[Opening DATA PROVIDED section]

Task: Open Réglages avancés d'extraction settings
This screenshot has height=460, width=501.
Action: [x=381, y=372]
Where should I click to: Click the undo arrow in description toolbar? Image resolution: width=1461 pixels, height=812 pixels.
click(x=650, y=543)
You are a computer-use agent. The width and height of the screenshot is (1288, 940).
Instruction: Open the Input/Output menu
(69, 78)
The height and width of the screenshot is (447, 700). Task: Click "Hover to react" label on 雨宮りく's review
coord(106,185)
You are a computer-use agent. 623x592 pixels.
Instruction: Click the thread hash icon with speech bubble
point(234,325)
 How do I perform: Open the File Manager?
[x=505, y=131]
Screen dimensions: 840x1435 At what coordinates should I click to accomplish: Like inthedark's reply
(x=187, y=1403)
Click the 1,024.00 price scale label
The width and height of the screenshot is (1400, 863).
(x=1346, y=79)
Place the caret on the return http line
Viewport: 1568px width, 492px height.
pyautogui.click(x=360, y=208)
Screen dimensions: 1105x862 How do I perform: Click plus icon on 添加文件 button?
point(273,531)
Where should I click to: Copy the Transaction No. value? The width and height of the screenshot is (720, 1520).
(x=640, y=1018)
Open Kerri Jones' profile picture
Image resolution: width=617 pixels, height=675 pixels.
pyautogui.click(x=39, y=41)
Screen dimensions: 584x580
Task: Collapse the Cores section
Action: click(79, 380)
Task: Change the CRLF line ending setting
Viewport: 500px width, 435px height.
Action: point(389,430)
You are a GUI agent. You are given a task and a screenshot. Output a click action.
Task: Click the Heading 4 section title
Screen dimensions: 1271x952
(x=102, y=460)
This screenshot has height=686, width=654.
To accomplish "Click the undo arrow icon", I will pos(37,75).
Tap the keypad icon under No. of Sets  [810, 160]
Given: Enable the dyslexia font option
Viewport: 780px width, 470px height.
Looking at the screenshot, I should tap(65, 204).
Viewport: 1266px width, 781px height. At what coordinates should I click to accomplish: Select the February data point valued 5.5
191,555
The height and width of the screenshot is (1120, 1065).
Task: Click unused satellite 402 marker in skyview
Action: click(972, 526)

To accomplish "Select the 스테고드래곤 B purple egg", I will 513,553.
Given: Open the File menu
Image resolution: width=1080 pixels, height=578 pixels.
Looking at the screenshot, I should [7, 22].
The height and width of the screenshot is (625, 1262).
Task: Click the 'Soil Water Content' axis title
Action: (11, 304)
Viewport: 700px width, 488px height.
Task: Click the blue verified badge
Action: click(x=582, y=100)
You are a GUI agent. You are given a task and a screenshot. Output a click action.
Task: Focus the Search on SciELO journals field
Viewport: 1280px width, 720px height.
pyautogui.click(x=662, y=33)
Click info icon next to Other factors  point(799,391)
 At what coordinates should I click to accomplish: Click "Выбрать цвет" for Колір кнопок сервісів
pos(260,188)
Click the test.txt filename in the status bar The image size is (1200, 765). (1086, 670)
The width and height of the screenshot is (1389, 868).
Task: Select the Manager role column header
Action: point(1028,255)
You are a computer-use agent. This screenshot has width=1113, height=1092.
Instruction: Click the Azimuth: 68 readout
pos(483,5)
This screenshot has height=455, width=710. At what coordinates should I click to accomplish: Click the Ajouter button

[Closing DATA PROVIDED section]

**WHAT YOU WILL DO**
Retype all of the entries shown above, exactly.

**OUTPUT OF THE TASK**
Task: Open Réglages avancés d'extraction settings
This screenshot has height=460, width=501.
Action: [x=381, y=372]
Where should I click to: Click the undo arrow in description toolbar? Image resolution: width=1461 pixels, height=812 pixels.
click(x=650, y=543)
You are a computer-use agent. The width and height of the screenshot is (1288, 940).
Instruction: Open the Input/Output menu
(69, 78)
The height and width of the screenshot is (447, 700). Task: Click "Hover to react" label on 雨宮りく's review
coord(106,185)
You are a computer-use agent. 623x592 pixels.
Instruction: Click the thread hash icon with speech bubble
point(234,325)
 How do I perform: Open the File Manager?
[x=505, y=131]
Screen dimensions: 840x1435 At what coordinates should I click to accomplish: Like inthedark's reply
(x=187, y=1403)
Click the 1,024.00 price scale label
The width and height of the screenshot is (1400, 863).
(x=1346, y=79)
Place the caret on the return http line
Viewport: 1568px width, 492px height.
pyautogui.click(x=360, y=208)
Screen dimensions: 1105x862 How do I perform: Click plus icon on 添加文件 button?
point(273,531)
Where should I click to: Copy the Transaction No. value? The width and height of the screenshot is (720, 1520).
(x=640, y=1018)
Open Kerri Jones' profile picture
Image resolution: width=617 pixels, height=675 pixels.
pyautogui.click(x=39, y=41)
Screen dimensions: 584x580
Task: Collapse the Cores section
Action: click(79, 380)
Task: Change the CRLF line ending setting
Viewport: 500px width, 435px height.
Action: point(389,430)
You are a GUI agent. You are given a task and a screenshot. Output a click action.
Task: Click the Heading 4 section title
Screen dimensions: 1271x952
(x=102, y=460)
This screenshot has height=686, width=654.
To accomplish "Click the undo arrow icon", I will pos(37,75).
Tap the keypad icon under No. of Sets  [810, 160]
Given: Enable the dyslexia font option
Viewport: 780px width, 470px height.
Looking at the screenshot, I should tap(65, 204).
Viewport: 1266px width, 781px height. At what coordinates should I click to accomplish: Select the February data point valued 5.5
191,555
The height and width of the screenshot is (1120, 1065).
Task: Click unused satellite 402 marker in skyview
Action: click(972, 526)

To accomplish "Select the 스테고드래곤 B purple egg", I will 513,553.
Given: Open the File menu
Image resolution: width=1080 pixels, height=578 pixels.
Looking at the screenshot, I should [7, 22].
The height and width of the screenshot is (625, 1262).
Task: Click the 'Soil Water Content' axis title
Action: (11, 304)
Viewport: 700px width, 488px height.
Task: Click the blue verified badge
Action: click(x=582, y=100)
You are a GUI agent. You are given a task and a screenshot. Output a click action.
Task: Focus the Search on SciELO journals field
Viewport: 1280px width, 720px height.
pyautogui.click(x=662, y=33)
Click info icon next to Other factors  point(799,391)
 At what coordinates should I click to accomplish: Click "Выбрать цвет" for Колір кнопок сервісів
pos(260,188)
Click the test.txt filename in the status bar The image size is (1200, 765). (1086, 670)
The width and height of the screenshot is (1389, 868).
Task: Select the Manager role column header
Action: point(1028,255)
You are a computer-use agent. This screenshot has width=1113, height=1092.
Instruction: Click the Azimuth: 68 readout
pos(483,5)
This screenshot has height=455, width=710. At what coordinates should I click to accomplish: Click the Ajouter button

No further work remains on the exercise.